▶ **Job 1**: Lay out the entries from the line with "Viewport: 719px width, 1098px height." up to and including the line with "1365x787 pixels. (x=113, y=440)" as a Markdown table. Use the columns Row and Line, and skip blank lines.

[Begin Supplied text]

Depending on your tolerance for new technologies and your company's culture, you may already be taking advantage of technology that learns from your applications' behaviors, identifies anomalies in your applications and configurations, and uses that information to predict and prevent issues.

The technology at the heart of these charged-up capabilities is artificial intelligence. In fact, AI is having a moment, and according to experts, this isn't likely to change anytime soon. A recent survey from McKinsey found that nearly half of companies are using AI in some capacity today, but the vast majority expect their investments in AI to increase over the next few years.

When it comes to meeting today's storage requirements, AI is fast becoming critical. It's what allows so much data to be analyzed so quickly and intelligently and helps avoid bottlenecks, availability issues and security concerns. AI-based storage allows IT staff to spend less time fighting fires and drives higher availability and greater productivity out of the infrastructure.

The goal, said David Wang, director of product marketing for HPE Storage, is creating an autonomous, AI-driven infrastructure that can deliver insights almost instantaneously.

"We want to get to a place where insights can drive immediate change," he said. "That's an argument for having an end-to-end AI pipeline from on-premises edge all the way out to the cloud."

Looking at Things Differently

AI changes the mission of storage, and that means that organizations should be looking at storage and data differently, said Doug O'Flaherty, IBM's director of storage marketing.

"You have to stop thinking about storage as something you need for a database or a particular use case, and think of how you can use the access you have to data from different departments in different ways," he said. "If you can make that data accessible to data scientists or other people in your organization with cross-line responsibilities, you can reach the next tier of data analytics, which really changes one of the key missions of storage."

Along with thinking more broadly, it's important to take a more application-centric approach to storage instead of the traditional data-centric approach.

"In version 1.0 of this big data AI world, companies thought they had to be data-driven. So they focused on getting all of their data in a repository and all of their AI people in that group," explained Monte Zweben, CEO of Splice Machine, which focuses on distributed NoSQL database technology.

The result, he said, is that too quickly, these data lakes often turned into "data swamps," mostly because the people responsible for the business processes that could best use that data and the applications that are used in those business processes were left out of the equation.

By focusing on the application instead of the data, you'll be better able to match the storage and its capabilities to the business. For example, an insurance company that processes a lot of claims (the business process) would identify an application along with claims experts and application developers responsible for the claims system. By putting them all together, they can best decide how to use the data to create an intelligent claims processing system.

"It's about making the applications smart with data as opposed to trying to collect all the data in the world and feed it to people who may be interested in claims," he said. "It's a simple idea, but it can have a profound impact on how companies can operationalize artificial intelligence."

Building a successful AI-based storage infrastructure also means addressing each of three distinct phases in the AI storage pipeline: data ingestion (ingesting and normalizing data from different environments so you can look across it as a whole), training (using machine learning to examine the data to understand what's really inside of it) and inference (the stage of delivering insights).

[End Supplied text]
[Begin Exercise materials]

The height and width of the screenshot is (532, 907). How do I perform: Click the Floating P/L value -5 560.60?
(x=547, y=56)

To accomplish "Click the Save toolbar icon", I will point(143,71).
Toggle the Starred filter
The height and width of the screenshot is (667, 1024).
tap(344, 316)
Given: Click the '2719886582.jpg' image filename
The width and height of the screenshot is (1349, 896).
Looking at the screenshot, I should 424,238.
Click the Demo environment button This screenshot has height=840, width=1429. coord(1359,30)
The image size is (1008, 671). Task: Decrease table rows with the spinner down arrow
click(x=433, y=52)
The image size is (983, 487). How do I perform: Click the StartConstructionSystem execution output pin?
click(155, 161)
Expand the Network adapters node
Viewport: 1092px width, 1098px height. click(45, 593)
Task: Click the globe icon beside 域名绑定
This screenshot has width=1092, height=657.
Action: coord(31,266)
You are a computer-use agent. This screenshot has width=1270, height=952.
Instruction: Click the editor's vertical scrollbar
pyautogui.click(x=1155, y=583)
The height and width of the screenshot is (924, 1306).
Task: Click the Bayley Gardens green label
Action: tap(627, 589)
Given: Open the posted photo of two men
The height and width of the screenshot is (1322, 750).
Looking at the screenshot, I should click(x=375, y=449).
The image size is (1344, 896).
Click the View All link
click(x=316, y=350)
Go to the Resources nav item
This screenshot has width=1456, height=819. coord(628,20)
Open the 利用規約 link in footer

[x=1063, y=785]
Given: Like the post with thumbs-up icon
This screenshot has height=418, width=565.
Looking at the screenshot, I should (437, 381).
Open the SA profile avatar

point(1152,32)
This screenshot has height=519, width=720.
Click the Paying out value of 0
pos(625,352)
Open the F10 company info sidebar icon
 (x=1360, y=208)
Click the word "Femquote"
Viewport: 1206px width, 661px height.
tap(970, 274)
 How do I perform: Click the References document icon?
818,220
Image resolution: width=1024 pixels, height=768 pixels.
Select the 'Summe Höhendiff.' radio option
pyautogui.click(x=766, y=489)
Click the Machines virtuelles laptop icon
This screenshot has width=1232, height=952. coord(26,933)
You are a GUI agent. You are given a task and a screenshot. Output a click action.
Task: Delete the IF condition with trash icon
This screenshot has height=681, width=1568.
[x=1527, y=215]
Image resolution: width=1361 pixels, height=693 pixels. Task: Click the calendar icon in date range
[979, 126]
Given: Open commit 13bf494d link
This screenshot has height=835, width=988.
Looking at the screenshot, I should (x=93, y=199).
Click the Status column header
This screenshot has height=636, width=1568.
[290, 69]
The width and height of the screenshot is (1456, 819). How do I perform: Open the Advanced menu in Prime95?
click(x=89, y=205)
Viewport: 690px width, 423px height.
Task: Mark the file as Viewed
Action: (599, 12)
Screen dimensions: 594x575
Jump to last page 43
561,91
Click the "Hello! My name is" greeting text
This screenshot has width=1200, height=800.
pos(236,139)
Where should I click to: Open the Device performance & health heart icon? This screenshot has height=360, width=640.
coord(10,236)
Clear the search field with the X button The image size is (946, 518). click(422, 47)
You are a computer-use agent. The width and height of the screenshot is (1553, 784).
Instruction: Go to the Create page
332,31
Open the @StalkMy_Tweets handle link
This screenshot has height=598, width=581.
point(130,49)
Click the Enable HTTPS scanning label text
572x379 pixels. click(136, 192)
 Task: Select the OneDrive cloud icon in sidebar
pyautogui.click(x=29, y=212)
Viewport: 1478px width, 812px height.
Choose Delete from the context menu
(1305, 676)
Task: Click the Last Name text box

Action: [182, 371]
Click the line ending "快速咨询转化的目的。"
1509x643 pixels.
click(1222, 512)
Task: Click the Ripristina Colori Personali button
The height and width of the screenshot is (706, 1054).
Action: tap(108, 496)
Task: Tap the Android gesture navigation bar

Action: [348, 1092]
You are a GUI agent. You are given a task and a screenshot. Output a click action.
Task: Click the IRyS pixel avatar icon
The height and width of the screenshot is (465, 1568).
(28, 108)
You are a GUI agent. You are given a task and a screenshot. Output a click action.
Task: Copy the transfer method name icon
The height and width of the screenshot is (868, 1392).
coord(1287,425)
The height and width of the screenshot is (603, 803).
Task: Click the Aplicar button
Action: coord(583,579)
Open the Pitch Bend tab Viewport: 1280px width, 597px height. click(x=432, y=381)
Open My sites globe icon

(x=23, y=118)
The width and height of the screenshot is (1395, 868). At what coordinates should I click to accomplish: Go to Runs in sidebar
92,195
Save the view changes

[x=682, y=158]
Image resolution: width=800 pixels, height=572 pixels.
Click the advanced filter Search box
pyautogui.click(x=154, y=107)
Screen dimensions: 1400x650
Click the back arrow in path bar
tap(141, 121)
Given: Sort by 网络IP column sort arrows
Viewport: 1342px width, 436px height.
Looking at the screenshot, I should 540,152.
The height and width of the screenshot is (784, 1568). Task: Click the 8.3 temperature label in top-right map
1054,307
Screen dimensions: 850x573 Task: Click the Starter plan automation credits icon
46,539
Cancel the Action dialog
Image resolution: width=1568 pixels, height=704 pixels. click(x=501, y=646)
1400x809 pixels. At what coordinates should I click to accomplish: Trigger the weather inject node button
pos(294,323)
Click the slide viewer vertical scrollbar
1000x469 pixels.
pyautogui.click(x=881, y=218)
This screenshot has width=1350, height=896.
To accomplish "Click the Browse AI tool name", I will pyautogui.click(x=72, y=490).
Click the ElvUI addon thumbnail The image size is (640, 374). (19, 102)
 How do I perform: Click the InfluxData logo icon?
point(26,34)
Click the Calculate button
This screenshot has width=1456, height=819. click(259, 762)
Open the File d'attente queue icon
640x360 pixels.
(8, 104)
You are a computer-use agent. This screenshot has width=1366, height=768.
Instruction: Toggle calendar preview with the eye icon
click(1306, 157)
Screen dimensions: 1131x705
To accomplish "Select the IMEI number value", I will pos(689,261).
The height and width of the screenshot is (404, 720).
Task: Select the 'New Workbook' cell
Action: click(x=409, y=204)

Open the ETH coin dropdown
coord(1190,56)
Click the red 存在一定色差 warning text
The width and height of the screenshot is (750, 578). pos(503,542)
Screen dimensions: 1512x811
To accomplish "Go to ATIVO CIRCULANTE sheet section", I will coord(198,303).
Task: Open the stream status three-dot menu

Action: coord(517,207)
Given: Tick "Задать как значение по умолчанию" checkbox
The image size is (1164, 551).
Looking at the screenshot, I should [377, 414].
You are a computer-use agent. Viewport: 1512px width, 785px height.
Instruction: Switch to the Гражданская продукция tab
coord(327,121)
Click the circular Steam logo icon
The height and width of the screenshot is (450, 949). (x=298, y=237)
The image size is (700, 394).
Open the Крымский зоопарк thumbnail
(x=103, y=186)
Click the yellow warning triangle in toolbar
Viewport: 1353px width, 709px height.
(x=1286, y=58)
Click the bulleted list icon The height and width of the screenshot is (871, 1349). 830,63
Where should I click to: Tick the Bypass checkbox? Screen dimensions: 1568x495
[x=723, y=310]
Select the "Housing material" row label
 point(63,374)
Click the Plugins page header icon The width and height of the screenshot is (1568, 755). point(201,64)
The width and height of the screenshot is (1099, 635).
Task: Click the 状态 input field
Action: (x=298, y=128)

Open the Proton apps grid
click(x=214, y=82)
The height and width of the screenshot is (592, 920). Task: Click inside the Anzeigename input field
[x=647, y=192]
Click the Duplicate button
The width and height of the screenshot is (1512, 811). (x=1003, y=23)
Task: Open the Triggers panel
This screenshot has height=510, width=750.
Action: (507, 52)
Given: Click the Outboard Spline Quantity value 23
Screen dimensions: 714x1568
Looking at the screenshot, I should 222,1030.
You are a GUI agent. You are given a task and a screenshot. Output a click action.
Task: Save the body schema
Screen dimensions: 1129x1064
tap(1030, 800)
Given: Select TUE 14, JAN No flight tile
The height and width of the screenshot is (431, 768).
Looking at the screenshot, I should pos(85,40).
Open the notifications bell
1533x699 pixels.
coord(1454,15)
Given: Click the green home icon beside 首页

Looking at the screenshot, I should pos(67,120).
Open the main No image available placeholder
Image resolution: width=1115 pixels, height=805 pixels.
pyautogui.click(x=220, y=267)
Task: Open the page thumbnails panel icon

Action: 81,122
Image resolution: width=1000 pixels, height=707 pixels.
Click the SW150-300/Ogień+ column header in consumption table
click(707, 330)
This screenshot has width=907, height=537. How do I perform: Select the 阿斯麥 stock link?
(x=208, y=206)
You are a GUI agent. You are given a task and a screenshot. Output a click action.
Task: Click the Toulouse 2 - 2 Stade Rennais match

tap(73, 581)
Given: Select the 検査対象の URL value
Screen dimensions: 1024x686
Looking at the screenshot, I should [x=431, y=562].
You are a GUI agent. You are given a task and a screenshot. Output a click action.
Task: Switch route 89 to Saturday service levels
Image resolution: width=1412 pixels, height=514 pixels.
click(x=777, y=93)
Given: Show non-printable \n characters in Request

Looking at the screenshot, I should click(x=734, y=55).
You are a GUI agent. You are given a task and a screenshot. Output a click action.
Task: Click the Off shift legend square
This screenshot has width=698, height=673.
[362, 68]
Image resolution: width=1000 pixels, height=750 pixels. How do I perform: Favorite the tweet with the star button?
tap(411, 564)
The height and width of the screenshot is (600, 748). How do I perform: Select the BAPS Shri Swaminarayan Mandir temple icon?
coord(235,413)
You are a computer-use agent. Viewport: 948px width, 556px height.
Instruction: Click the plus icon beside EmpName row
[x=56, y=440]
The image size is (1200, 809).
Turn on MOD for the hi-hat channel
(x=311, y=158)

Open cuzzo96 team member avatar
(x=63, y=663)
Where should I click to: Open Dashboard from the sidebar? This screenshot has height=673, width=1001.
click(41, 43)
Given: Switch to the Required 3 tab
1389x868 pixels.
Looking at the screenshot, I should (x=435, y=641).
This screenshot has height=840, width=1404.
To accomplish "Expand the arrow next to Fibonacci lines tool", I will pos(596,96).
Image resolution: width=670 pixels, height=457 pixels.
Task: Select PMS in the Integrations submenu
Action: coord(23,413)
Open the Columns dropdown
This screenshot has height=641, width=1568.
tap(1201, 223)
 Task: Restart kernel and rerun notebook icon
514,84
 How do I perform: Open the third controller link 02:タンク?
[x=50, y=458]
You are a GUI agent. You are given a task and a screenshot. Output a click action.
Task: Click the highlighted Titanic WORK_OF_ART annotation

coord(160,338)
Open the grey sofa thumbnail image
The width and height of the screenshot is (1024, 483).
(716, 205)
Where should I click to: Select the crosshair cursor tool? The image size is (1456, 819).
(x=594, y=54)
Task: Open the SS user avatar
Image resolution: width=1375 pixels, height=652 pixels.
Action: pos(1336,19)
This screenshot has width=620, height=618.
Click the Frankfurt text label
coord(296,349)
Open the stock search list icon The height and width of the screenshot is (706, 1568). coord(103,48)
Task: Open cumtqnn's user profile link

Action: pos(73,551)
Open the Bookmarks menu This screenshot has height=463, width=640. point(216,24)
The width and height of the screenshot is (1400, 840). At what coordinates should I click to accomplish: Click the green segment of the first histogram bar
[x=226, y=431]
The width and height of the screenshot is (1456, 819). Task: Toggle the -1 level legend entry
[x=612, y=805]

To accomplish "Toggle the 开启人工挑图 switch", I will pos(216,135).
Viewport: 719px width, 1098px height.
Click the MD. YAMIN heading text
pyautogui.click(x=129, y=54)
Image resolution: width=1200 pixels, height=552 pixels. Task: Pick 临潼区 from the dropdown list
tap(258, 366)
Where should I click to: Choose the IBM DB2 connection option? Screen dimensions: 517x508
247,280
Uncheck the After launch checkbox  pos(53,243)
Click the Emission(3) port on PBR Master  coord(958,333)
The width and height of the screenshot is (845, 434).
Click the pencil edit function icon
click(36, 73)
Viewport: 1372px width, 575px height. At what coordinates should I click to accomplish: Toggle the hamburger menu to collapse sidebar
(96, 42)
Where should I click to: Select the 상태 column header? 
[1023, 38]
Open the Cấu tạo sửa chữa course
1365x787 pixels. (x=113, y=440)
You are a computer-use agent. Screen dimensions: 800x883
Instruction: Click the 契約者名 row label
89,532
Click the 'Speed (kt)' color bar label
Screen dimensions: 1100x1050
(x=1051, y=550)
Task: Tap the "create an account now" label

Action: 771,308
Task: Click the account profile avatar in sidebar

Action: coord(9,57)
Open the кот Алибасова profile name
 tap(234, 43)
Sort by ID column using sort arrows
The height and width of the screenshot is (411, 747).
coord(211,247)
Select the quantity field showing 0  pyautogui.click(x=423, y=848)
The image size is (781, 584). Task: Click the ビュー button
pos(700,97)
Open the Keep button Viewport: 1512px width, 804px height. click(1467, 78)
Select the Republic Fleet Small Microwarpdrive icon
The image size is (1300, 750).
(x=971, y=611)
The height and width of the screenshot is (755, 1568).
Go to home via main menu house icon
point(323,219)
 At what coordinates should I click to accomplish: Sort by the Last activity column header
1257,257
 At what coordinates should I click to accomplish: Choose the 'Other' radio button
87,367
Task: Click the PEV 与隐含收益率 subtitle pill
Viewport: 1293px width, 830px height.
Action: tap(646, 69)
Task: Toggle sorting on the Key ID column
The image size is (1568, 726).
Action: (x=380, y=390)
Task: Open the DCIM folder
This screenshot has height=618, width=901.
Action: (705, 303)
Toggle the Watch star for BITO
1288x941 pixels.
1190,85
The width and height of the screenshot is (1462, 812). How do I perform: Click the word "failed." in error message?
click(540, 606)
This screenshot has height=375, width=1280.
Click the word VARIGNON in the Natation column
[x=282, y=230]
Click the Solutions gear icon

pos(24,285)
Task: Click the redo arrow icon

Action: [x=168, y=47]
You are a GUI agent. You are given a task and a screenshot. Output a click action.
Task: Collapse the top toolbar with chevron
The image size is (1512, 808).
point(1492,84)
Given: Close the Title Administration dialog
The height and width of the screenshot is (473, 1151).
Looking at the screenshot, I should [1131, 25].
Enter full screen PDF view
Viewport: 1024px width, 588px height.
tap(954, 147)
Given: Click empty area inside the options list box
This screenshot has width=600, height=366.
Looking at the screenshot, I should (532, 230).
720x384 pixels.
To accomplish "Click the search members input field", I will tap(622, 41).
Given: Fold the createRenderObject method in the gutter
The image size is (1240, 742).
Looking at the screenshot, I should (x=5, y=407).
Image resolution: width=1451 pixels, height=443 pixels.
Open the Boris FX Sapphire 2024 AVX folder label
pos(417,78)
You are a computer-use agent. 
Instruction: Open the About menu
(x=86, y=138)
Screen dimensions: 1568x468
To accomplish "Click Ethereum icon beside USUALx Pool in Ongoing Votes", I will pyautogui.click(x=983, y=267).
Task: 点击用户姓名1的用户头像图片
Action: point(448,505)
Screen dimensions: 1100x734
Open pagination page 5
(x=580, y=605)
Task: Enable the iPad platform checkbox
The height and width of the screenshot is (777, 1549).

[End Exercise materials]

▶ **Job 2**: Reproduce the AI storage passage from "Looking at Things" up to and including "of storage marketing.", swapping "mission" for "purpose".

▶ **Exercise output 1**:
| Row | Line |
|---|---|
| 1 | Viewport: 719px width, 1098px height. |
| 2 | Click the MD. YAMIN heading text |
| 3 | pyautogui.click(x=129, y=54) |
| 4 | Image resolution: width=1200 pixels, height=552 pixels. Task: Pick 临潼区 from the dropdown list |
| 5 | tap(258, 366) |
| 6 | Where should I click to: Choose the IBM DB2 connection option? Screen dimensions: 517x508 |
| 7 | 247,280 |
| 8 | Uncheck the After launch checkbox  pos(53,243) |
| 9 | Click the Emission(3) port on PBR Master  coord(958,333) |
| 10 | The width and height of the screenshot is (845, 434). |
| 11 | Click the pencil edit function icon |
| 12 | click(36, 73) |
| 13 | Viewport: 1372px width, 575px height. At what coordinates should I click to accomplish: Toggle the hamburger menu to collapse sidebar |
| 14 | (96, 42) |
| 15 | Where should I click to: Select the 상태 column header?  |
| 16 | [1023, 38] |
| 17 | Open the Cấu tạo sửa chữa course |
| 18 | 1365x787 pixels. (x=113, y=440) |

▶ **Exercise output 2**:
Looking at Things Differently

AI changes the purpose of storage, and that means that organizations should be looking at storage and data differently, said Doug O'Flaherty, IBM's director of storage marketing.